The consumer price index (CPI) picked up 0.77 percent last month from a year earlier as two typhoons and hot weather pushed up vegetable prices, even though consumer electronics products cost less, the Directorate-General of Budget, Accounting and Statistics (DGBAS) said yesterday.
The inflationary gauge edged up 0.21 percent last month after seasonal adjustments, suggesting stable consumer prices and giving the central bank room to hold monetary policy steady to support the economy.
Food costs, which account for 25 percent of the CPI weighting, gained 1.23 percent, driven mainly by a 7.03 percent increase in vegetable prices, the DGBAS report showed.
“The hot weather is unfavorable for growing vegetables and the two typhoons last month further disrupted supply,” DGBAS senior executive officer Jasmine Mei (梅家瑗) told a media briefing.

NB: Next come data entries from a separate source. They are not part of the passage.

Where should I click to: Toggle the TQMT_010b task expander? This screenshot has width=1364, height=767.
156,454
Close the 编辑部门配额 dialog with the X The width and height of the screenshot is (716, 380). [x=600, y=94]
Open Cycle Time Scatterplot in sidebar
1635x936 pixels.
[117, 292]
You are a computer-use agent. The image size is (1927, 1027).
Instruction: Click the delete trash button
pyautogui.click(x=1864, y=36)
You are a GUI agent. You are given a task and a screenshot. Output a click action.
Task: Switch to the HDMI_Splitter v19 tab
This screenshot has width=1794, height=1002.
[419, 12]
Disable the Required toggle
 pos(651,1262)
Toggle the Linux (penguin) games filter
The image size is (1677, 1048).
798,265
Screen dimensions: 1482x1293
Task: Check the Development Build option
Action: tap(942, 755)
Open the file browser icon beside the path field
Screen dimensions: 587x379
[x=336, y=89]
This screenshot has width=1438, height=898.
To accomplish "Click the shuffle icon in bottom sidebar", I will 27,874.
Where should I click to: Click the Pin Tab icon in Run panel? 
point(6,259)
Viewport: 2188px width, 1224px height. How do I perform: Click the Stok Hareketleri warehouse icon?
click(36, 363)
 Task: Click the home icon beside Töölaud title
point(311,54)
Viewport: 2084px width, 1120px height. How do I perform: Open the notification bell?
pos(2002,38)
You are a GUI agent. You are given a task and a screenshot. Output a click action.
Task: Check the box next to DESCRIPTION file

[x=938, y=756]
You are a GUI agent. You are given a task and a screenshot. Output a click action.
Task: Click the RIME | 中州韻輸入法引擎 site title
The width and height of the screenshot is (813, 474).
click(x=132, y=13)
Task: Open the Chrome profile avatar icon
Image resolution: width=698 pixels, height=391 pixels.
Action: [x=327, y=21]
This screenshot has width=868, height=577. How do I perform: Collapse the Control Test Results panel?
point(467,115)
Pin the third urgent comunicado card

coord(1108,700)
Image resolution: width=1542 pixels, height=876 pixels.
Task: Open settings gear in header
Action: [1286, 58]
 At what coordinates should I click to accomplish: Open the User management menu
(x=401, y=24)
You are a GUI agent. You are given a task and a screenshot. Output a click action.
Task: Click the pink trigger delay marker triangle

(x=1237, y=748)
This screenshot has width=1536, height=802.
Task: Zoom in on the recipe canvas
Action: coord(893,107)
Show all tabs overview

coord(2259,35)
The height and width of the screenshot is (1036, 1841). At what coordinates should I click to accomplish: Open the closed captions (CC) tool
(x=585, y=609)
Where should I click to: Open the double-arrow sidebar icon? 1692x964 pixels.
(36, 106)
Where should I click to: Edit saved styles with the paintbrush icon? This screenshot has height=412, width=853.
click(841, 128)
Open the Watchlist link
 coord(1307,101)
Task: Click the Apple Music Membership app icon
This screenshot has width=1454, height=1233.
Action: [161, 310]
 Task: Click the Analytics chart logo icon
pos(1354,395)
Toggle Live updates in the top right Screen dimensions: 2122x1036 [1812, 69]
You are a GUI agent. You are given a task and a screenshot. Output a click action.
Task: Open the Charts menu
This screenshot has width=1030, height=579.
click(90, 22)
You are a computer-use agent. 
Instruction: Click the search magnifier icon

Fishery, milk and meat products helped raise food costs, with price hikes of 5.02 percent, 2.09 percent and 2 percent, while egg and fruit prices dropped by 13.4 percent and 10.9 percent, the report indicated.
On a month-on-month comparison, consumer prices rose a mere 0.01 percent, the report said.
Lower prices for computer products and telecommunication services helped mitigate the pain of higher food and medical costs, the report said.
Computer and smartphone vendors have cut prices for existing models to facilitate sales before introducing next-generation gadgets this month and next month.
Core CPI — a more reliable long-term tracker of consumer prices, because it excludes volatile items such as vegetables, fruits and energy — rose 0.92 percent from a year earlier, DGBAS data showed.
The wholesale price index (WPI), a measure of commercial production costs, last month fell 0.73 percent from a year earlier, narrowing from a revised 1.77 percent retreat, the report said.
Prices for raw materials and basic metal products fell in New Taiwan dollar terms as the local currency gained 5.55 percent against the greenback, the report said.
In US dollar terms, raw material, mineral and plastic products cost more last month from a year earlier, it said.
A stronger NT dollar is favorable for importers, but constrains profitability for exporters.
For the first seven months, the CPI gained 0.69 percent, while the WPI advanced 0.59 percent, the statistics agency said.